Data items:
* * * * * * * * *

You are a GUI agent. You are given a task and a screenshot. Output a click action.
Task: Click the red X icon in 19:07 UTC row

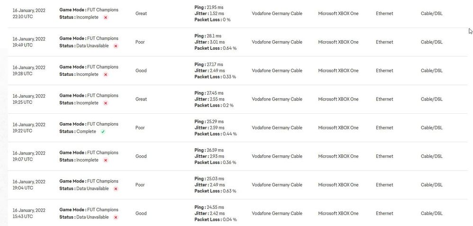click(106, 160)
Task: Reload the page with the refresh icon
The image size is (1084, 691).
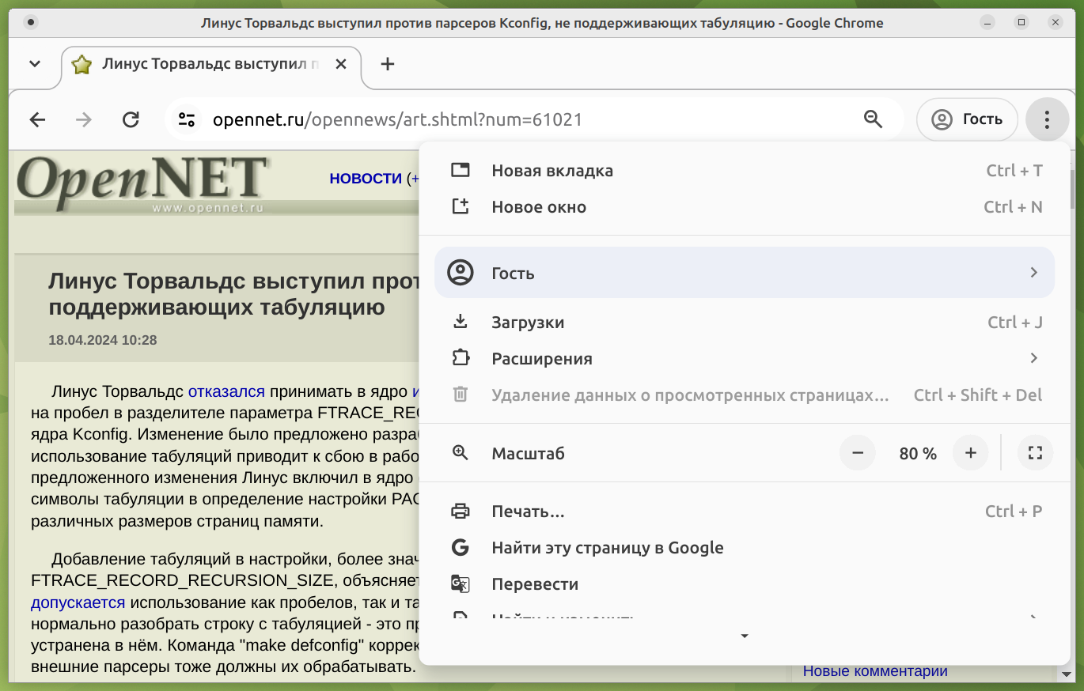Action: 131,120

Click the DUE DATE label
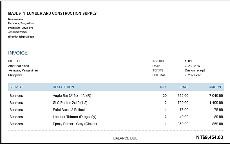[x=160, y=75]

* * * * * * * * *

▶ WHAT TO WORK ON:
Your job is to transcribe the entries above exactly; skip the pictures.

▶ EXERCISE RESULT:
You are a GUI agent. You are given a task and a screenshot. Output a click action.
Task: Click the red X icon in 19:07 UTC row

click(106, 160)
Task: Reload the page with the refresh icon
The image size is (1084, 691).
Action: 131,120

Click the DUE DATE label
[x=160, y=75]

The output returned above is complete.